Last week’s meeting of the FDA’s Antimicrobial Drugs Advisory Committee was unusual. We didn’t address the merits of a single new drug the FDA is considering for approval but how to fairly assess drugs that target a single bacterial species causing very serious and deadly infections but that affect small populations. Getting sufficient numbers of appropriate patients for drug trials is challenging in many ways. Often there isn’t time to assess which species of bacteria is the problem, and not treating people as quickly as possible is not an option. As usual, there are no easy answers but the committee provided feedback on the options from diverse perspectives. Many members also thanked the FDA for being proactive in identifying a problem early, and working with companies to help them design meaningful but feasible studies of effectiveness and safety. More regulatory agencies, both federal and state, should take this constructive approach.

Monday, April 17, 2017

CTNJ: CT health policy has trust issues

An OP-ED today in CT News Junkie describes the sorry level of mistrust in CT health policymaking. “Mistrust is pervasive in Connecticut policymaking and it’s blocking progress.” Luckily we know how to fix it – if only we have the sense. Read the piece

Monday, April 10, 2017

Study raises concerns about ACO “savings” and gaming the system

A new study published in Health Affairs raises doubts about the effectiveness of Accountable Care Organizations (ACOs) to both improve the quality of American health care while controlling costs. The study found very high physician turnover rates at a large Medicare ACO and that high cost patients were concentrated among a small minority of physicians. As patients are included in the ACO, and therefore the savings calculation, based on which physician they see – there is great potential for gaming the system. The study found that high cost patients were even more likely to stick with their physician leaving the ACO than healthier patients. If physicians with less lucrative patients leave the ACO, their patients leave with them, and the ACO can increase their “savings” calculation artificially by segmenting the patient population without either improving quality or controlling costs. As the authors conclude, “ACOs’ ability to deliberately select participating physicians year to year, however, creates a relatively simple mechanism to ‘game’ the risk pool . . . . The presence of this mechanism and the ease of its use, especially compared to the more difficult task of redesigning care, could result in an undesirable but powerful temptation for ACOs, particularly those facing financial constraints or pressing financial motivations.”

ACOs are networks of health care providers that, generally, bear some or all financial risk for the care of their attributed members. The latest trendy payment reform models rely on ACOs to control health care costs by sharing both savings and losses with the payer. ACOs are very new and experimental.

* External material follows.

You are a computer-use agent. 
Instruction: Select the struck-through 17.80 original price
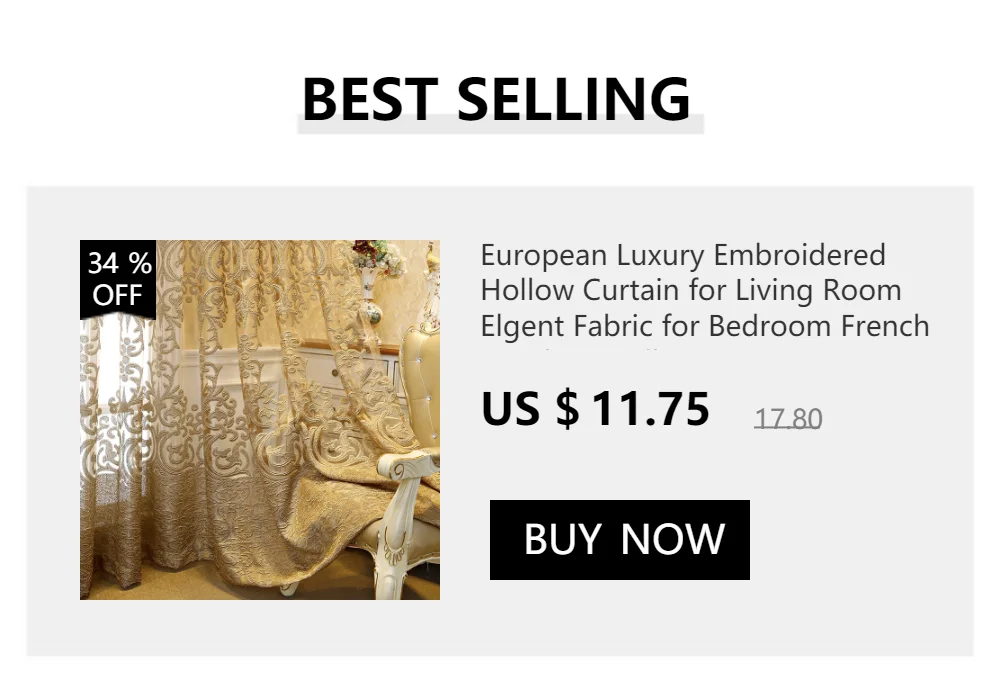click(788, 419)
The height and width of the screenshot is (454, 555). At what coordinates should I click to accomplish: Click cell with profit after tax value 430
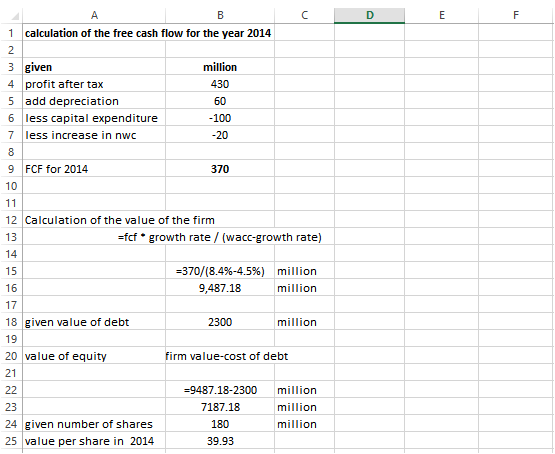[x=220, y=84]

Results to date have been underwhelming, both in improving the quality of care as well as controlling costs. The new study offers an explanation for that failure.

Recently, Connecticut Medicaid has moved 137,000 members into ACOs as of January 1st and intends to move another 200,000 in next January 1 without a meaningful evaluation of the experiment. The ACO gaming of shared savings payments detected in the study was anticipated by advocates in development of the model, but proposed protections were rejected.